═══ PAGE EXCERPT ═══

Someone's head should be rolling over this!


----------



## SPINMASS (Jan 30, 2004)

Come on, like we didn't see this coming! Four more years folks


----------



## Guest (Nov 20, 2012)

Thank you for reelecting them assholes. Dont be surprise when the assclown in charge changes the name of our Country to the United Socialist Republic of America.


----------



## Hush (Feb 1, 2009)

Everybody knows what happens when you feed stray animals..


----------



## LGriffin (Apr 2, 2009)

> SNAP: "Everyone wins when eligible people take advantage of benefits to which they are entitled."


Really? The logic is mind-boggling.


----------



## Deuce (Sep 27, 2003)

This has been going on for years. Welcome to the new America madam politician....


----------



## USAF286 (May 20, 2011)

LGriffin said:


> Really? The logic is mind-boggling.


How does one say such nonsense with a straight face? What do you mean "everyone wins?" Except the people that have jobs!?


----------



## SgtAndySipowicz (Mar 17, 2008)

*Every democracy in history has fallen. At the beginning they are great and remain so for awhile. Then the elected folks gradually introduce this SHIT (EBT, welfare, sect 8 etc etc) and the system turns into a socialism system which then fails. It's a damn shame, I thought we had a chance at turning things around, not so confident now........*


----------



## Guest (Nov 21, 2012)

═══

▸ WHAT YOU ARE ASKED TO DO:
Pick up the forum thread on SNAP benefits after its final line. The lines from here on come from a separate source, unrelated to the forum thread on SNAP benefits.

═══ RECORDED INFORMATION ═══

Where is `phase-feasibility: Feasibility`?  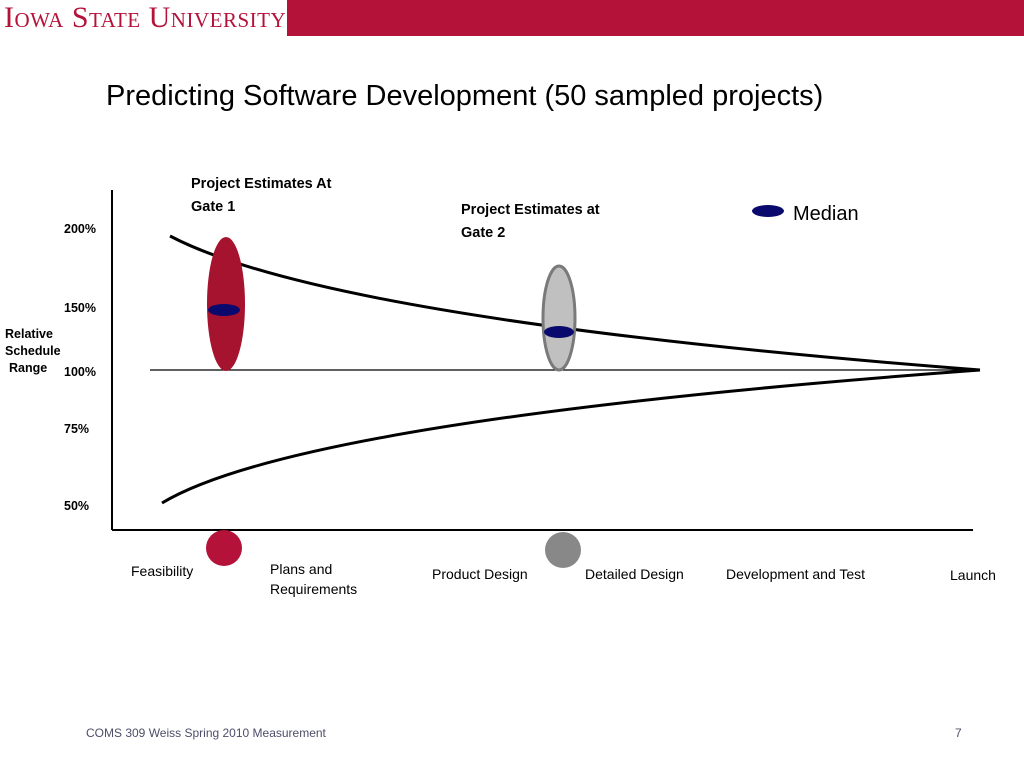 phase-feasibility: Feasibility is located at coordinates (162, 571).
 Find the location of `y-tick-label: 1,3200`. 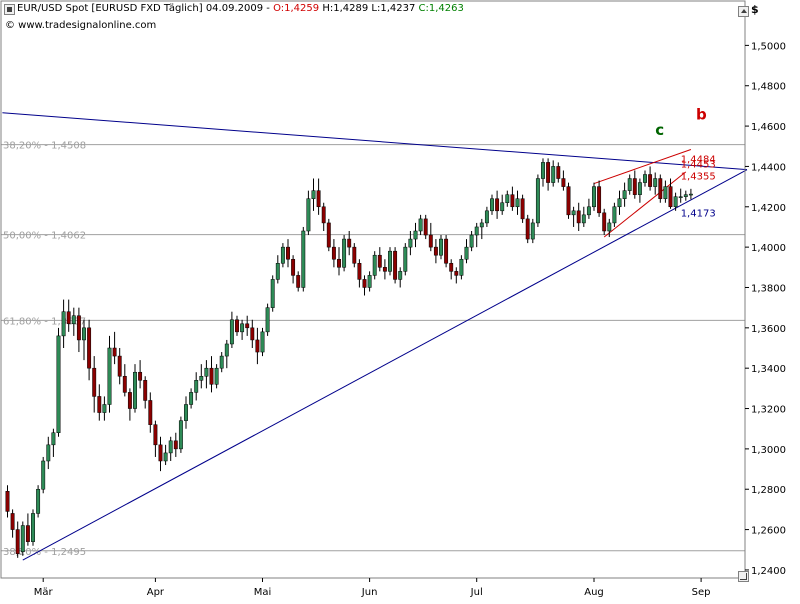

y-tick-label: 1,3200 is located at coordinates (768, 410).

═══

▸ ANSWER SPACE:
SgtAndySipowicz said:


> *Every democracy in history has fallen. At the beginning they are great and remain so for awhile. Then the elected folks gradually introduce this SHIT (EBT, welfare, sect 8 etc etc) and the system turns into a socialism system which then fails. It's a damn shame, I thought we had a chance at turning things around, not so confident now........*


Glenn Beck was just on O'Reilly and stated that the US economy WILL collapse within the next 4 years. He said the country will sustain, but there will be a huge shift in politics as the millions of voters who stayed home on November 6th wake up.


----------



## justanotherparatrooper (Aug 27, 2006)

I think he's right. I think weve crossed the Rubicon and its going to get really nasty when the govt wont be able to just "produce" money. They are routinely fixing elections now, hell ,they dont even really hide it. They shop the courts to get rulings in their favor (9th circus comes to mind). The only slim chance we have(and its not guarenteed) is if all five conservatives are on the bench for the next 4 years. God help us .


----------



## Pvt. Cowboy (Jan 26, 2005)

Delta784 said:


> Glenn Beck was just on O'Reilly and stated that the US economy WILL collapse within the next 4 years. He said the country will sustain, but there will be a huge shift in politics as the millions of voters who stayed home on November 6th wake up.


Beck's predictions are usually right on the money. Scary to think about.

I'm at Jitsu class tonight, and the topic of investments came up. I flat out said, "I'm investing in firearms right now" because I'm pretty sure most of us can see the writing on the wall.


----------



## Guest (Nov 21, 2012)

Pvt. Cowboy said:


> Beck's predictions are usually right on the money. Scary to think about.
> 
> I'm at Jitsu class tonight, and the topic of investments came up. I flat out said, "I'm investing in firearms right now" because I'm pretty sure most of us can see the writing on the wall.


Forget investing in gold, invest in lead.


----------



## SgtAndySipowicz (Mar 17, 2008)

Delta784 said:


> Glenn Beck was just on O'Reilly and stated that the US economy WILL collapse within the next 4 years. He said the country will sustain, but there will be a huge shift in politics as the millions of voters who stayed home on November 6th wake up.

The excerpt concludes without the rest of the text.